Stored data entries
□ □ □

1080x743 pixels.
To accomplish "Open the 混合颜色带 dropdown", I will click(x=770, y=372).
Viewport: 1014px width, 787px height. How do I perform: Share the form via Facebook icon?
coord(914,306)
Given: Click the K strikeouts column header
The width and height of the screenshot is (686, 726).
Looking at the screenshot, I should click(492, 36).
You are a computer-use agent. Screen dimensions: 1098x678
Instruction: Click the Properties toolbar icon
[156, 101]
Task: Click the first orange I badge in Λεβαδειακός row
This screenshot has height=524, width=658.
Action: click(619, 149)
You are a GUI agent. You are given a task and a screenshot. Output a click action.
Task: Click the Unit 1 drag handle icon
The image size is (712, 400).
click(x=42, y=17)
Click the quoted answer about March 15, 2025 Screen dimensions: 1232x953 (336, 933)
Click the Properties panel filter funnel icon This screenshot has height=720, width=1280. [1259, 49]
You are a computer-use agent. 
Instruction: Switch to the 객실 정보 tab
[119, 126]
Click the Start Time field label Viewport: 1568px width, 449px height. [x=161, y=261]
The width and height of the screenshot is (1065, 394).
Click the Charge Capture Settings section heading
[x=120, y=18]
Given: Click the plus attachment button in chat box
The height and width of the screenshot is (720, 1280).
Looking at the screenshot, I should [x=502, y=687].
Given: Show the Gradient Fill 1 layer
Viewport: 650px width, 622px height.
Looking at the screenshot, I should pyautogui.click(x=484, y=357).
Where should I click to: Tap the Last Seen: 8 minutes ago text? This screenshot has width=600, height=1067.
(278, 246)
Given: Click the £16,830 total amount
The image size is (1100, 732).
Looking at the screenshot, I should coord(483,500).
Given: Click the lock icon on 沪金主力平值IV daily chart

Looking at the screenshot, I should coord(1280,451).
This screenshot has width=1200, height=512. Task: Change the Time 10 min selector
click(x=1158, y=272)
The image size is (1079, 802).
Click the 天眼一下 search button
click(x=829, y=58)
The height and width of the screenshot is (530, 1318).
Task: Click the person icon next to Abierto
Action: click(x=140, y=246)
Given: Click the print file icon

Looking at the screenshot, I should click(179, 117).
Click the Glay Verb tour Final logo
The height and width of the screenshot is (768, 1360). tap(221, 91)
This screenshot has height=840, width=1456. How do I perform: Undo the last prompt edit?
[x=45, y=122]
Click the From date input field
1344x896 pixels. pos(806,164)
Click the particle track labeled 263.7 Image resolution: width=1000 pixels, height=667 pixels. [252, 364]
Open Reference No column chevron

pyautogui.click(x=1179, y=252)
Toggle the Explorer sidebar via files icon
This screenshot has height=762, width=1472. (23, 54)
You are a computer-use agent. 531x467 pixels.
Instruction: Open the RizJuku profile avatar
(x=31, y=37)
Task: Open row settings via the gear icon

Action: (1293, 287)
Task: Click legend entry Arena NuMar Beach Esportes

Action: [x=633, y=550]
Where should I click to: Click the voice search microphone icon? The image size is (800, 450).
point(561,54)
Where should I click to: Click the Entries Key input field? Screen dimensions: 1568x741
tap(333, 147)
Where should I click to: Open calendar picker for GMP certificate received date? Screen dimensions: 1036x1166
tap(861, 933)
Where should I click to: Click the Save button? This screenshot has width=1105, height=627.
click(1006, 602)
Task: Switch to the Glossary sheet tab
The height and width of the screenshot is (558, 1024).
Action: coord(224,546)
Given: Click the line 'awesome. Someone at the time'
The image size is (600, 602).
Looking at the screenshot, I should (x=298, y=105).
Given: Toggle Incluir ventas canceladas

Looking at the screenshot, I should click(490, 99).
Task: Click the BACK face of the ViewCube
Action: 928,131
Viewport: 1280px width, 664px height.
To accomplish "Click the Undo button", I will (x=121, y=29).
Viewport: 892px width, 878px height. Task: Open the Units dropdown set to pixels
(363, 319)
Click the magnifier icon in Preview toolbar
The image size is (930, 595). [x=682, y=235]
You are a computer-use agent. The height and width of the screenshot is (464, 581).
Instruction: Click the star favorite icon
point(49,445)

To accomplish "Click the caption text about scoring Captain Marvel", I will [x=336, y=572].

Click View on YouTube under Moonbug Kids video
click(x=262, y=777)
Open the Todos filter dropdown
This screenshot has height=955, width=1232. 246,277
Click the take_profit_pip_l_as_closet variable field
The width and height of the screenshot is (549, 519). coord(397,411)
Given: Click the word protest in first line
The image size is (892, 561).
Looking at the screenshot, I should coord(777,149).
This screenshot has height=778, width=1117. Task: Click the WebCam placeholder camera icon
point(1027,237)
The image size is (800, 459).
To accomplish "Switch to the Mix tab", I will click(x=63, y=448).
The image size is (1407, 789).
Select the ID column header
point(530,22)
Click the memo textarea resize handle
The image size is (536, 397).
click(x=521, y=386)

□ □ □

Brief: Considering only lines of the records that hold the string "will", state how many there are and nothing else.

Expected output: 4